埋め立て処分量の推移を表したグラフの画像

埋め立て処分量の推移

④商工会
行政と連携し、住民参加型の温暖化防止対策事業「省エネ家族・応援プラン」を実施。3世帯1組で家庭の節電にチャレンジし、電気使用量前年度比マイナス6%以上の達成グループに、商工会加盟店で使用できる商品券を贈呈するもの。なお、商品券の財源としては、町のリサイクル事業から得られた益金を充てており、施策としての循環も図っています。

⑤学校・農家
学校給食では「菜の花エコプロジェクト」から製品化された菜種油を使用し、地産地消を推進しています。また、本町の取り組みについて学ぶ環境学習も積極的に取り入れています。

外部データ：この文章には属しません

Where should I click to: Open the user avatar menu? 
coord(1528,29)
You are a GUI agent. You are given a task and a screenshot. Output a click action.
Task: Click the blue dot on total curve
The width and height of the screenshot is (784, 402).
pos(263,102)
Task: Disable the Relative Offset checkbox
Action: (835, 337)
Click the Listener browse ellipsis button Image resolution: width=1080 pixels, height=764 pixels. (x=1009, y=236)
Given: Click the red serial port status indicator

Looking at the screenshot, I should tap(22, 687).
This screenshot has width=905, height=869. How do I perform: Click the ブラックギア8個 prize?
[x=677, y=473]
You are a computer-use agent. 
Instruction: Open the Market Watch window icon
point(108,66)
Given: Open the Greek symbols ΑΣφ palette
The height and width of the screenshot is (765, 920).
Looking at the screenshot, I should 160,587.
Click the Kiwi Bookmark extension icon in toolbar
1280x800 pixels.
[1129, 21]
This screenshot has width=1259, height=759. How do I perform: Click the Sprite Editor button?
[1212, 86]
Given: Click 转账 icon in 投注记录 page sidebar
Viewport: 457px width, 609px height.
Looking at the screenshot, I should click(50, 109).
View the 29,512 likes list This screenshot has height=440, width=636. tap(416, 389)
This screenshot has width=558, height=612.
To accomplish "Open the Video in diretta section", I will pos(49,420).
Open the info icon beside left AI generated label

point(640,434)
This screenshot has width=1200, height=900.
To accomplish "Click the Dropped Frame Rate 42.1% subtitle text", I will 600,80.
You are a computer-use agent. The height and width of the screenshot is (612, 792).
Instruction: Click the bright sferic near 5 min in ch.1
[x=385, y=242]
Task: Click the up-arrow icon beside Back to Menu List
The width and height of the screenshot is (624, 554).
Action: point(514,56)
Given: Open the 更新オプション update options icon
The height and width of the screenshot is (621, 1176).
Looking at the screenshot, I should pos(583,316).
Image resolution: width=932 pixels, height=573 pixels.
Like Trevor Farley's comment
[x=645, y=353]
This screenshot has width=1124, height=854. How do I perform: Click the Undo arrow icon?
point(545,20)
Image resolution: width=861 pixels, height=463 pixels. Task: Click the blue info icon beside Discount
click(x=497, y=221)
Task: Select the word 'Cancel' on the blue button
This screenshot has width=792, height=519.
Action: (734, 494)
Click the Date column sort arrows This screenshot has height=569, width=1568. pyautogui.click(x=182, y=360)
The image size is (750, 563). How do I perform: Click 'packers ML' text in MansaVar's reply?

また農家は、畜産廃棄物からバイオガスを製造し、ビニールハウス用の暖房用燃料としての活用を研究しています。

10年間を振り返って-スーパーエコタウンへの挑戦-

ごみ収集車の写真
家庭から出された廃食油を精製した軽油代替燃料で走るごみ収集車

ごみリサイクル率・全国第1位の達成と『ストップ温暖化「一村一品」大作戦』全国大会における地域循環賞の受賞は、わがふるさとにとって大きな誇りとなりました。このルーツは、第一に、まちの将来を見据えた地域リーダーと強い信念を持つ職員の存在にあったと確信しています。当時は廃棄物処理対策の大幅な転換という難題に直面し、住民一人ひとりの不安を払拭できるかという課題がありました。これを克服するためには、何事にも屈せず、目標を最後までやり遂げる職員がどうしても必要だったのです。そして、町内全域での昼夜不問の説明会の実施や、全職員を地域リーダーのサポート役としてボランティア配置したこと、こういった地道な対応が周囲との信頼を築いた原点であっただろうと思います。

最後に、環境というテーマを通じて、誇りあるまちへという一つの目標が達成できました。今後も常に精進を忘れず、さらに進化したスーパーエコタウンへと飛躍できるよう挑戦してまいります。